Stated problem> Could you swap every "Instruction" in the records for "Command" and give all the lines again with nothing else changed?

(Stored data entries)
########
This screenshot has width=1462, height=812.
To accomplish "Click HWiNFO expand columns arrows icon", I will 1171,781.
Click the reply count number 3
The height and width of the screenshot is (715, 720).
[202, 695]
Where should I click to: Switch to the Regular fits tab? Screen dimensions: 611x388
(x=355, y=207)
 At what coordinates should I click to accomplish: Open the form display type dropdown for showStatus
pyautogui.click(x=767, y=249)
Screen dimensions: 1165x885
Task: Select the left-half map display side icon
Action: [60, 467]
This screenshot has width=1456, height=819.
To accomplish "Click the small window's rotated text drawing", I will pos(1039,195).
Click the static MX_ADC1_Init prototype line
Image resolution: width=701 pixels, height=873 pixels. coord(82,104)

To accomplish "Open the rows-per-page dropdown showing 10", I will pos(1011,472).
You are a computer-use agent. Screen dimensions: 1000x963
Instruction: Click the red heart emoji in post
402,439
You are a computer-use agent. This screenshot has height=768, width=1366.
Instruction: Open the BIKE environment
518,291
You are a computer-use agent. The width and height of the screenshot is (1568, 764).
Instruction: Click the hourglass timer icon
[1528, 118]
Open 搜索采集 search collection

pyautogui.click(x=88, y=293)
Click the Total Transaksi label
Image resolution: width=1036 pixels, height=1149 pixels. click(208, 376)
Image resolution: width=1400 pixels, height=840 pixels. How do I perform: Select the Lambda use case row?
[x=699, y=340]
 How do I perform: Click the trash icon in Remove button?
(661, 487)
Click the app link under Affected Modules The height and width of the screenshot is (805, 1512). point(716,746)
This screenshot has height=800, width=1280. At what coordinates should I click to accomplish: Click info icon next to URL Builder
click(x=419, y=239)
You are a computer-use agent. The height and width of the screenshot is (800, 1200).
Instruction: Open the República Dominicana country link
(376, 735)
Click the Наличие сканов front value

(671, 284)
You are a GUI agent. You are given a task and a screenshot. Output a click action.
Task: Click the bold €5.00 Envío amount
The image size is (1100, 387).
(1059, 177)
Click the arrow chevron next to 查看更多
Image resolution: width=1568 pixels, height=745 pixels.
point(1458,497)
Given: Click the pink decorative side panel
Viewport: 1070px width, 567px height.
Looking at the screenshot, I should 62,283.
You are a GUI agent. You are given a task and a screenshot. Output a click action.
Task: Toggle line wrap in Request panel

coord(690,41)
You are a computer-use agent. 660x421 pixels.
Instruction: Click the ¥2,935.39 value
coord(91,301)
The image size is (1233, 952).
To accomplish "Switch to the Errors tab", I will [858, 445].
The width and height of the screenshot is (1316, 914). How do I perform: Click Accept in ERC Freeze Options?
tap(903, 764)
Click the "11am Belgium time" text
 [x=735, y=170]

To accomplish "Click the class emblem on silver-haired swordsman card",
########
Answer>
This screenshot has width=1462, height=812.
To accomplish "Click HWiNFO expand columns arrows icon", I will 1171,781.
Click the reply count number 3
The height and width of the screenshot is (715, 720).
[202, 695]
Where should I click to: Switch to the Regular fits tab? Screen dimensions: 611x388
(x=355, y=207)
 At what coordinates should I click to accomplish: Open the form display type dropdown for showStatus
pyautogui.click(x=767, y=249)
Screen dimensions: 1165x885
Task: Select the left-half map display side icon
Action: [60, 467]
This screenshot has width=1456, height=819.
To accomplish "Click the small window's rotated text drawing", I will pos(1039,195).
Click the static MX_ADC1_Init prototype line
Image resolution: width=701 pixels, height=873 pixels. coord(82,104)

To accomplish "Open the rows-per-page dropdown showing 10", I will pos(1011,472).
You are a computer-use agent. Screen dimensions: 1000x963
Command: Click the red heart emoji in post
402,439
You are a computer-use agent. This screenshot has height=768, width=1366.
Command: Open the BIKE environment
518,291
You are a computer-use agent. The width and height of the screenshot is (1568, 764).
Command: Click the hourglass timer icon
[1528, 118]
Open 搜索采集 search collection

pyautogui.click(x=88, y=293)
Click the Total Transaksi label
Image resolution: width=1036 pixels, height=1149 pixels. click(208, 376)
Image resolution: width=1400 pixels, height=840 pixels. How do I perform: Select the Lambda use case row?
[x=699, y=340]
 How do I perform: Click the trash icon in Remove button?
(661, 487)
Click the app link under Affected Modules The height and width of the screenshot is (805, 1512). point(716,746)
This screenshot has height=800, width=1280. At what coordinates should I click to accomplish: Click info icon next to URL Builder
click(x=419, y=239)
You are a computer-use agent. The height and width of the screenshot is (800, 1200).
Command: Open the República Dominicana country link
(376, 735)
Click the Наличие сканов front value

(671, 284)
You are a GUI agent. You are given a task and a screenshot. Output a click action.
Task: Click the bold €5.00 Envío amount
The image size is (1100, 387).
(1059, 177)
Click the arrow chevron next to 查看更多
Image resolution: width=1568 pixels, height=745 pixels.
point(1458,497)
Given: Click the pink decorative side panel
Viewport: 1070px width, 567px height.
Looking at the screenshot, I should 62,283.
You are a GUI agent. You are given a task and a screenshot. Output a click action.
Task: Toggle line wrap in Request panel

coord(690,41)
You are a computer-use agent. 660x421 pixels.
Command: Click the ¥2,935.39 value
coord(91,301)
The image size is (1233, 952).
To accomplish "Switch to the Errors tab", I will [858, 445].
The width and height of the screenshot is (1316, 914). How do I perform: Click Accept in ERC Freeze Options?
tap(903, 764)
Click the "11am Belgium time" text
 [x=735, y=170]

To accomplish "Click the class emblem on silver-haired swordsman card",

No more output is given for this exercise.